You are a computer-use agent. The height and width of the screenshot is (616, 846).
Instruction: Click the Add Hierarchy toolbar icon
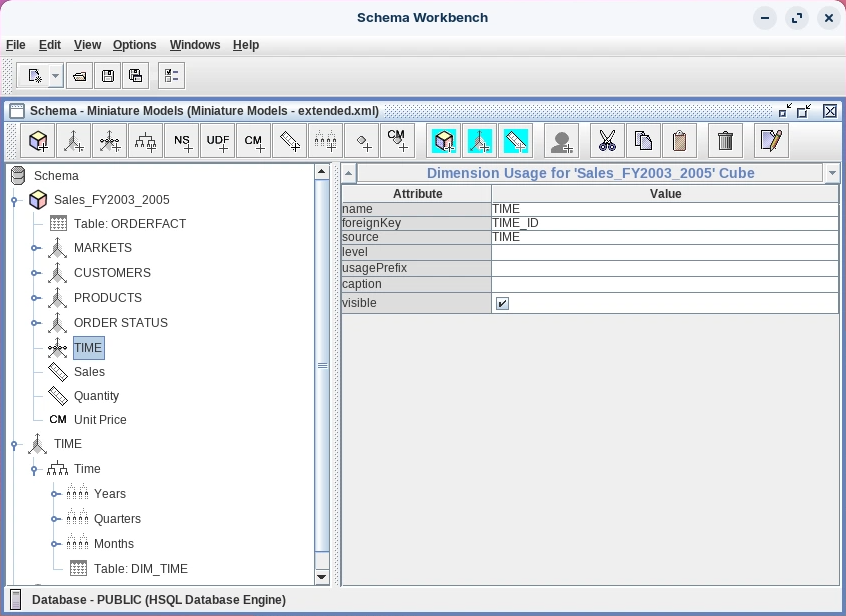(x=146, y=141)
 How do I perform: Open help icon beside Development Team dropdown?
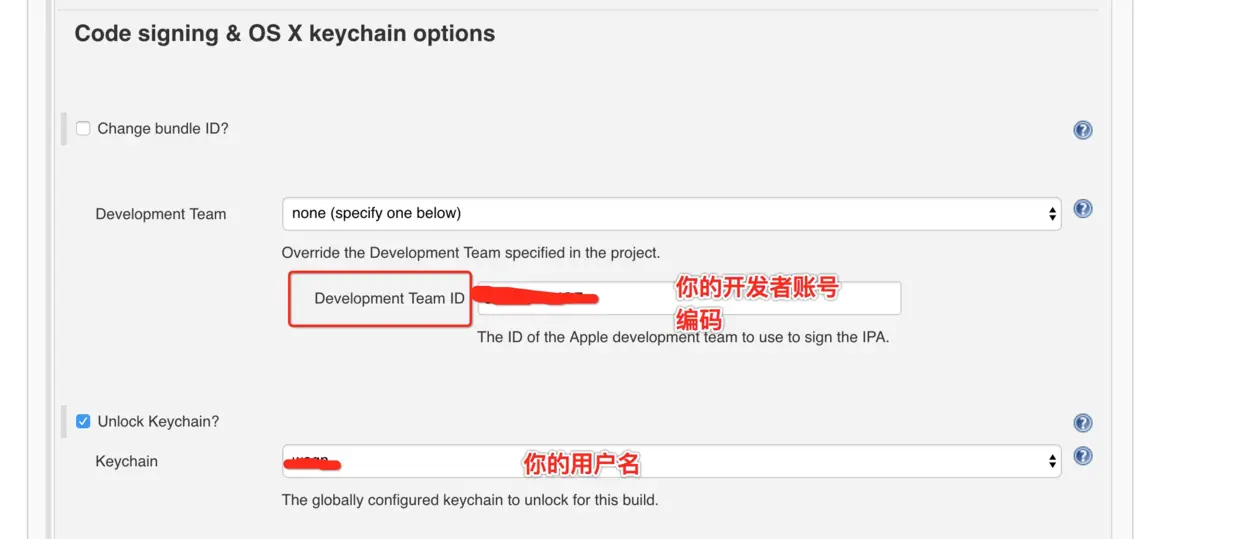pyautogui.click(x=1082, y=209)
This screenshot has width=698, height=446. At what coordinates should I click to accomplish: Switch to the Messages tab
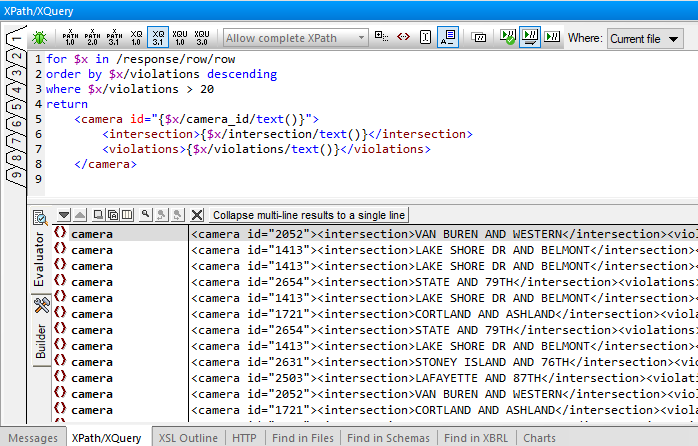pos(33,438)
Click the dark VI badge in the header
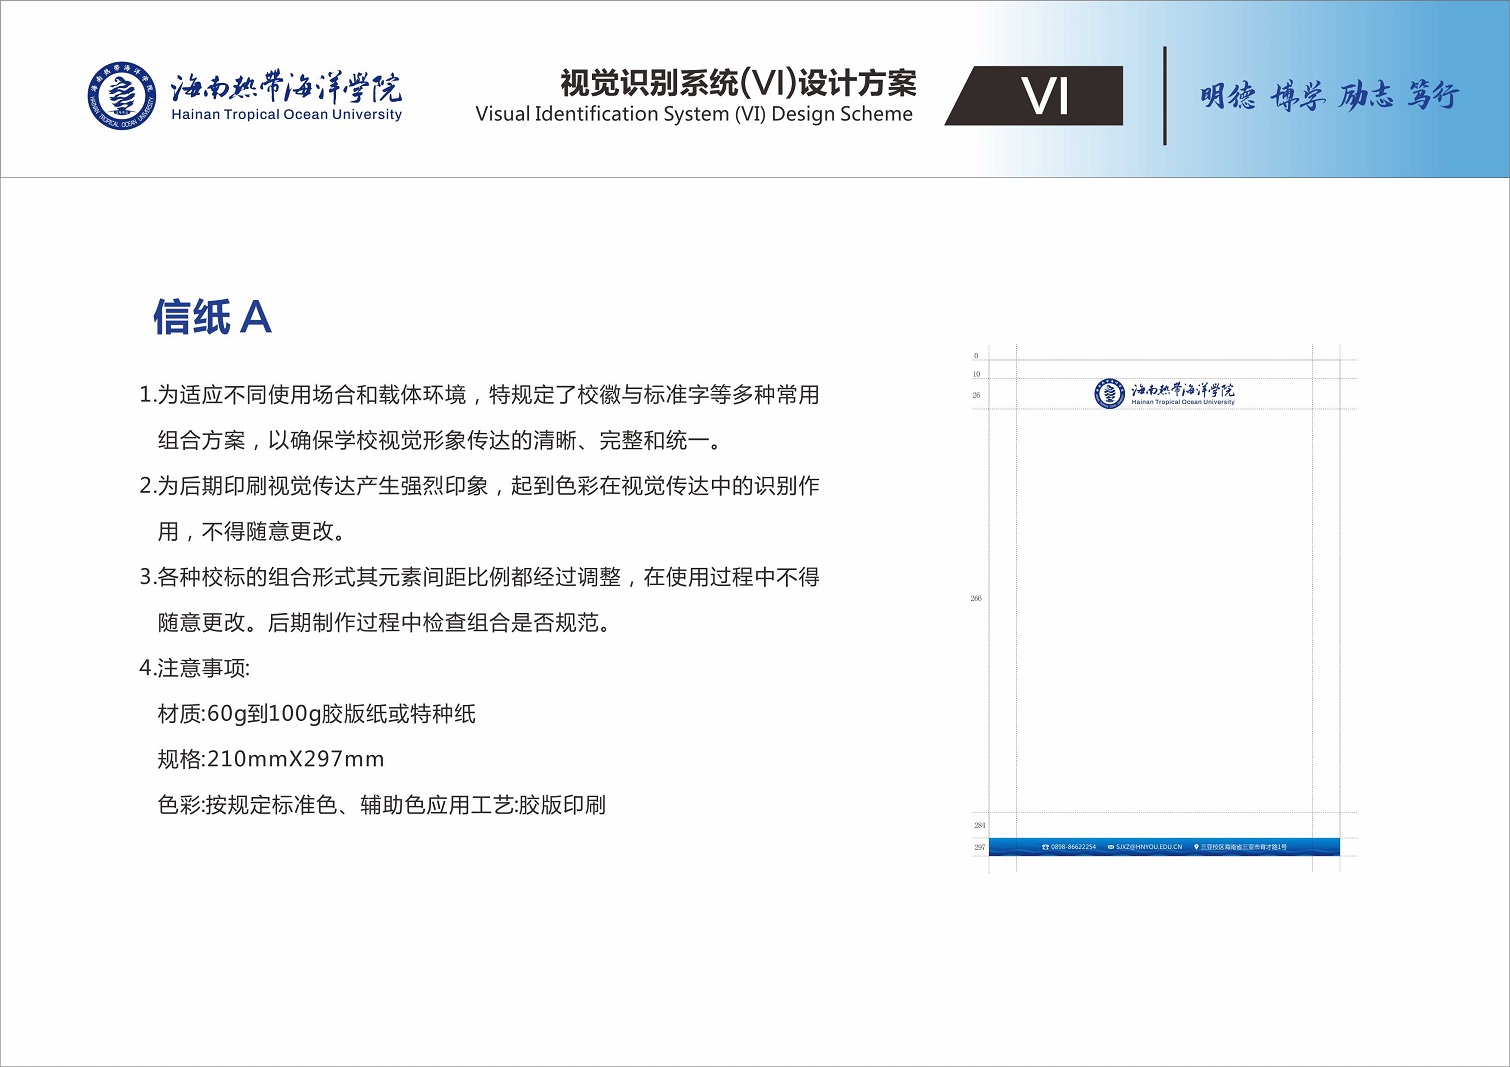Image resolution: width=1510 pixels, height=1067 pixels. coord(1044,96)
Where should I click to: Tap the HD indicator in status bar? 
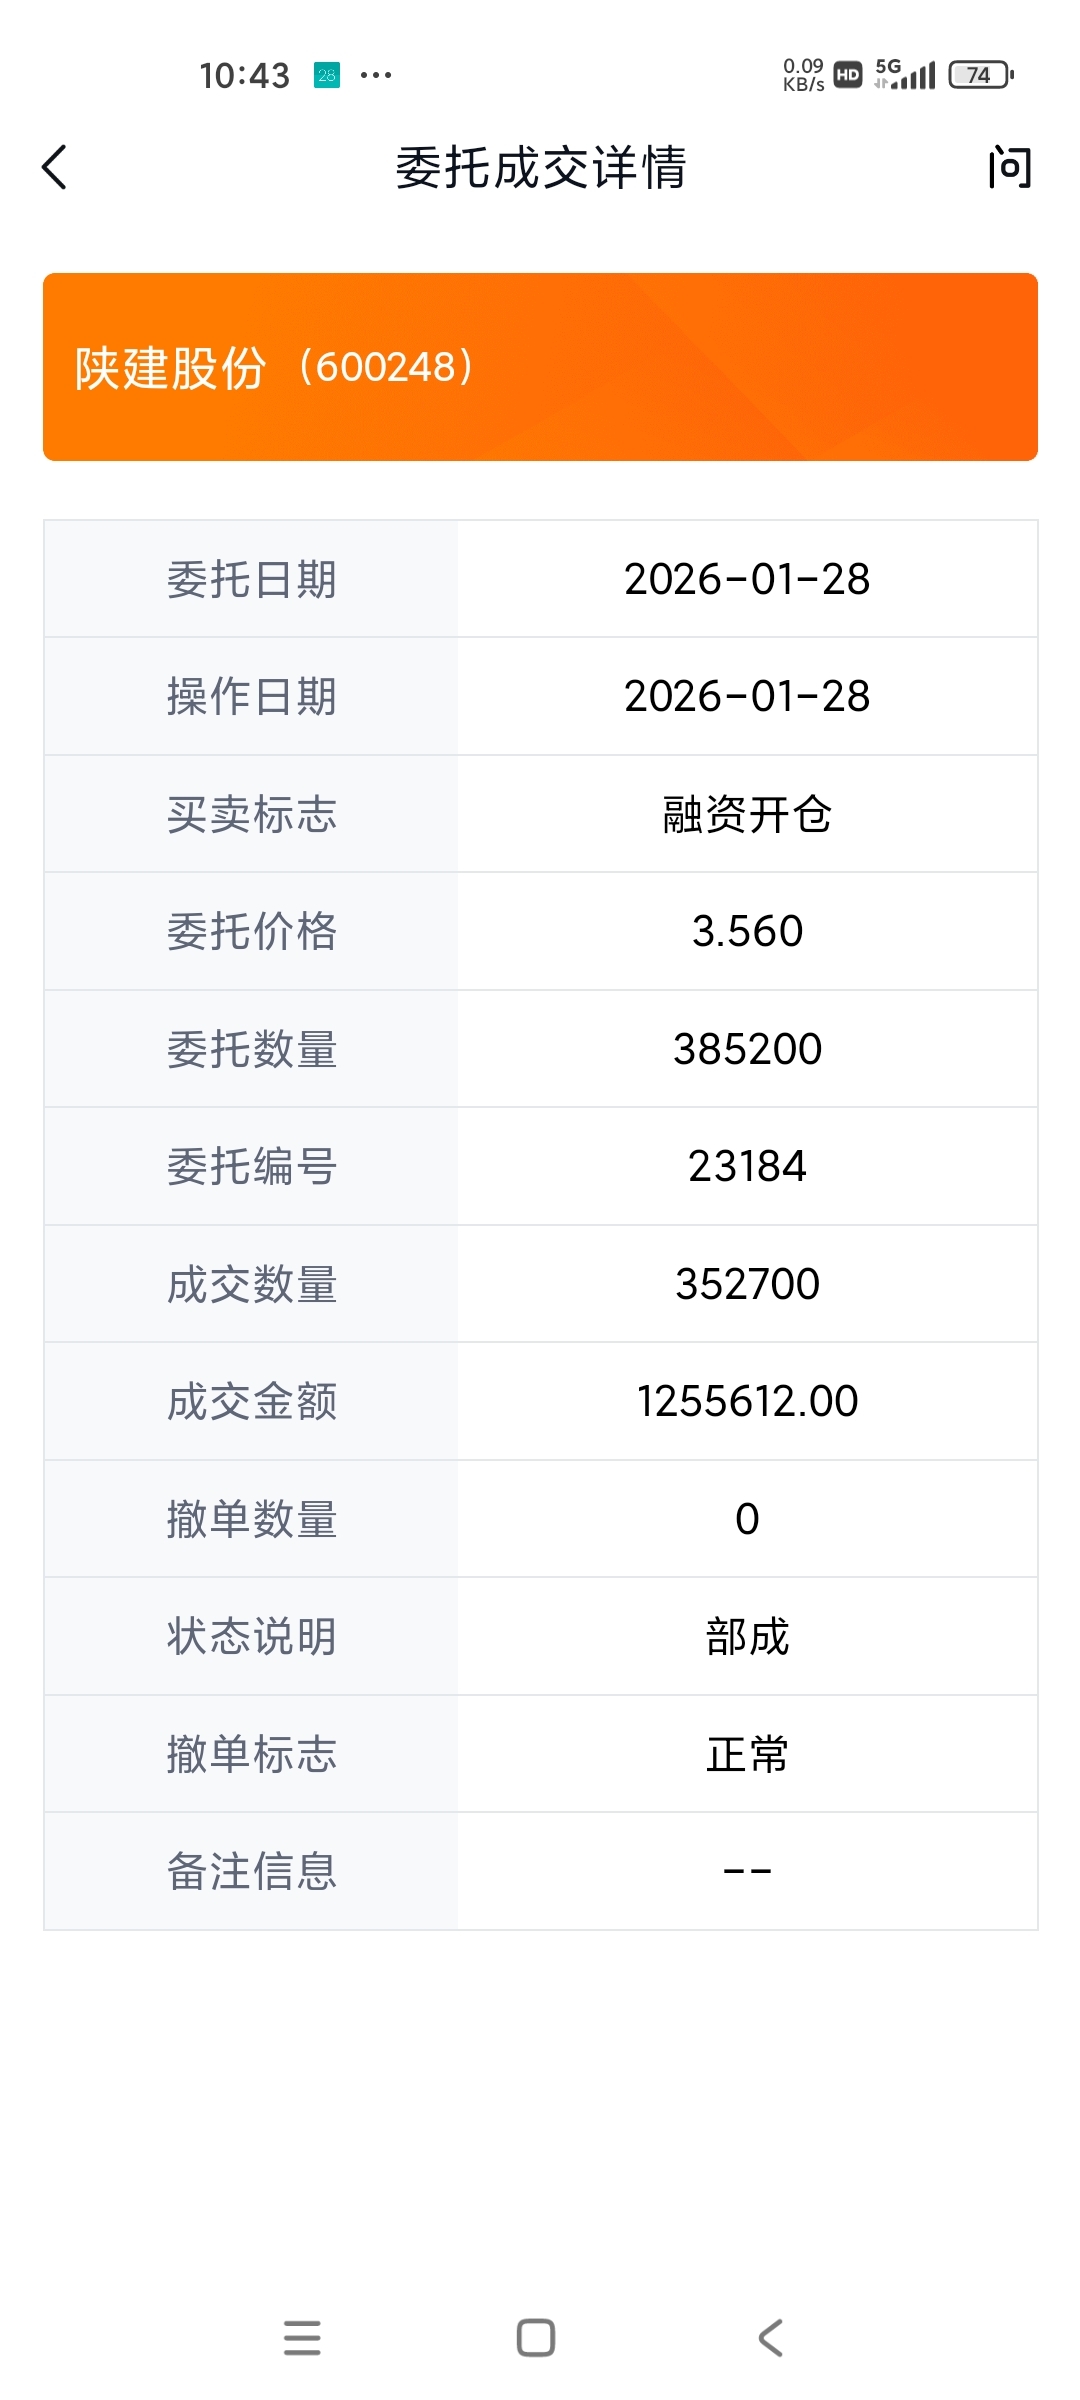848,75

· · · · · · ·

» **The problem**: Give back an exact copy of only the lines from the one with "Where should I" through the final line of the material, both included. Pictures do not belong in it.

» **Answer space**:
Where should I click to: Tap the HD indicator in status bar? 
848,75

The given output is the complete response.